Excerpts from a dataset
::::::::::

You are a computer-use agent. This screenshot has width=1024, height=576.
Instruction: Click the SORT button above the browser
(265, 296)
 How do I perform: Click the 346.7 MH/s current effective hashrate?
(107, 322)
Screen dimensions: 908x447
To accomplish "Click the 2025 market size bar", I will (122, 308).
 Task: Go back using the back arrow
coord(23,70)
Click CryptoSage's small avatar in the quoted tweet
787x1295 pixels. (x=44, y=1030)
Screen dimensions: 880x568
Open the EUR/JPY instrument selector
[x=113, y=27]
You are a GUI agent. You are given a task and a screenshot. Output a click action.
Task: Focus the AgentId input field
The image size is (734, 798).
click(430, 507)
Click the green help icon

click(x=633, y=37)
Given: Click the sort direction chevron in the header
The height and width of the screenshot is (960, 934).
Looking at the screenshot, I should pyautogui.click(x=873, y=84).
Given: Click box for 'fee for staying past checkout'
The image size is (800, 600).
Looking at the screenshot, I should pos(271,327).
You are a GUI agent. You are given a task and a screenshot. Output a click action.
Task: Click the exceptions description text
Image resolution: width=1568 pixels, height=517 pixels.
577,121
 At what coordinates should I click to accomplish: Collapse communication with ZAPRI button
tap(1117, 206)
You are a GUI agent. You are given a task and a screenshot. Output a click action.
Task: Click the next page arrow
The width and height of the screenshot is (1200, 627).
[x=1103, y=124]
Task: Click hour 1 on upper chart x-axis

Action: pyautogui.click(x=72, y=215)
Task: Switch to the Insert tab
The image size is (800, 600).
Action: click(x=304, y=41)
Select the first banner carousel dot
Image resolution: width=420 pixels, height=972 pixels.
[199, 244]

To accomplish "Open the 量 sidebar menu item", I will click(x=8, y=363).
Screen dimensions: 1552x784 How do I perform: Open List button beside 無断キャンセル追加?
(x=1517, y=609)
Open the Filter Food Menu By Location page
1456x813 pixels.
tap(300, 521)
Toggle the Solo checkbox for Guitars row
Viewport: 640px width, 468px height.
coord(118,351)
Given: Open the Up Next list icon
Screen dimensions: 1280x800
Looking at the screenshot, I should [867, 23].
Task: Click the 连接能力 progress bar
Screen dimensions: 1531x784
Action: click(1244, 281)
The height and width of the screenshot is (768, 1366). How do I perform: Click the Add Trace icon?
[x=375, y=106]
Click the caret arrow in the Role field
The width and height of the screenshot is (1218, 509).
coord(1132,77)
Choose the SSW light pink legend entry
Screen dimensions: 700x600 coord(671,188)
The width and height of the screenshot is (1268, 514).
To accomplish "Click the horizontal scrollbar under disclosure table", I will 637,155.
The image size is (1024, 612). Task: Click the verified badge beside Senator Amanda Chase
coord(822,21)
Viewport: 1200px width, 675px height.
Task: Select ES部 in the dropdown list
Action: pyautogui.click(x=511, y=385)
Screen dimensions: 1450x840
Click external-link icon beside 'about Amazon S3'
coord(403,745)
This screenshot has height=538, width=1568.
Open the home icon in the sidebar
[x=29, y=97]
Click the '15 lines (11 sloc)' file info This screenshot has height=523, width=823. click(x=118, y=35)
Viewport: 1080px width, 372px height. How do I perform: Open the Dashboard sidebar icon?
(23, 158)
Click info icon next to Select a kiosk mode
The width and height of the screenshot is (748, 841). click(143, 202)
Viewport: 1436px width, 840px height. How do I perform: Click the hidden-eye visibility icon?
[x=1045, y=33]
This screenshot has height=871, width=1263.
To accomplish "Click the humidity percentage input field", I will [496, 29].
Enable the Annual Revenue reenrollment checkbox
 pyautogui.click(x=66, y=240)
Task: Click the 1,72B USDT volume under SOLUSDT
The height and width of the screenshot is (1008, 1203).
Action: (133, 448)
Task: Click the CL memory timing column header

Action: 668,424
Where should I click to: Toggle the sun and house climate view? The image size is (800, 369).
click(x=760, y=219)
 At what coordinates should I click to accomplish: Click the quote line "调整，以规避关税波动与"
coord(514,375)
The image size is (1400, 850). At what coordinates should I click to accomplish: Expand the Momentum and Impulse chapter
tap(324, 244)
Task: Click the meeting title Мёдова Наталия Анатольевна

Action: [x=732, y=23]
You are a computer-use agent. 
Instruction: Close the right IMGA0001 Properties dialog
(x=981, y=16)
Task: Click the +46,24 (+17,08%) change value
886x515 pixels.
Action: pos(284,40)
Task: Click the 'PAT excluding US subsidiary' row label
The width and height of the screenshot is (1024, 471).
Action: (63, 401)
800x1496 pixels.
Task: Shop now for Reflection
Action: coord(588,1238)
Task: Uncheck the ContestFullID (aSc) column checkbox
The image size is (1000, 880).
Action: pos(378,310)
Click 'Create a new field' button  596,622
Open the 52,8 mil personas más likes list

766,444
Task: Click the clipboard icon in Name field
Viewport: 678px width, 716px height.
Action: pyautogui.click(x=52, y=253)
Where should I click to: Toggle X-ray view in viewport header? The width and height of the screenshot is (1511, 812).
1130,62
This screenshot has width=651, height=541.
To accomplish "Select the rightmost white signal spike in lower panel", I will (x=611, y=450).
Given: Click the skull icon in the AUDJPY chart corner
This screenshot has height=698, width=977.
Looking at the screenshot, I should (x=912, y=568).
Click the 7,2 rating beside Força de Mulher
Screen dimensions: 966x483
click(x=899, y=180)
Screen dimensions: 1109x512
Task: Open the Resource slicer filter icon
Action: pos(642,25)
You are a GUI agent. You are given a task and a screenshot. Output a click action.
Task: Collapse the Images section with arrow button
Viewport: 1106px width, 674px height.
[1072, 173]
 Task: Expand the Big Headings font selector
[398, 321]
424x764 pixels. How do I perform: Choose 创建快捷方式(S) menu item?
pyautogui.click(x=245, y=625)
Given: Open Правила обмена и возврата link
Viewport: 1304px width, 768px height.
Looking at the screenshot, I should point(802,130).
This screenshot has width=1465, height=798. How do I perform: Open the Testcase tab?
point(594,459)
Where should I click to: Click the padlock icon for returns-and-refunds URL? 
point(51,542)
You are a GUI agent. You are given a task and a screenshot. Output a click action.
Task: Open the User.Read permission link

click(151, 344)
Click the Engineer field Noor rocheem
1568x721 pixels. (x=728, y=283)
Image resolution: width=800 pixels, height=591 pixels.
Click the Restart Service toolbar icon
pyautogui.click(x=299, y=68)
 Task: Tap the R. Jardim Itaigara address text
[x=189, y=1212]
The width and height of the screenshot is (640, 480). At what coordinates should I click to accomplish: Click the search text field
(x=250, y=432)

::::::::::

WHAT TO DO: Copy the lines from the entries above in which the word "computer" appears.

EXERCISE RESPONSE:
You are a computer-use agent. This screenshot has width=1024, height=576.
You are a computer-use agent. 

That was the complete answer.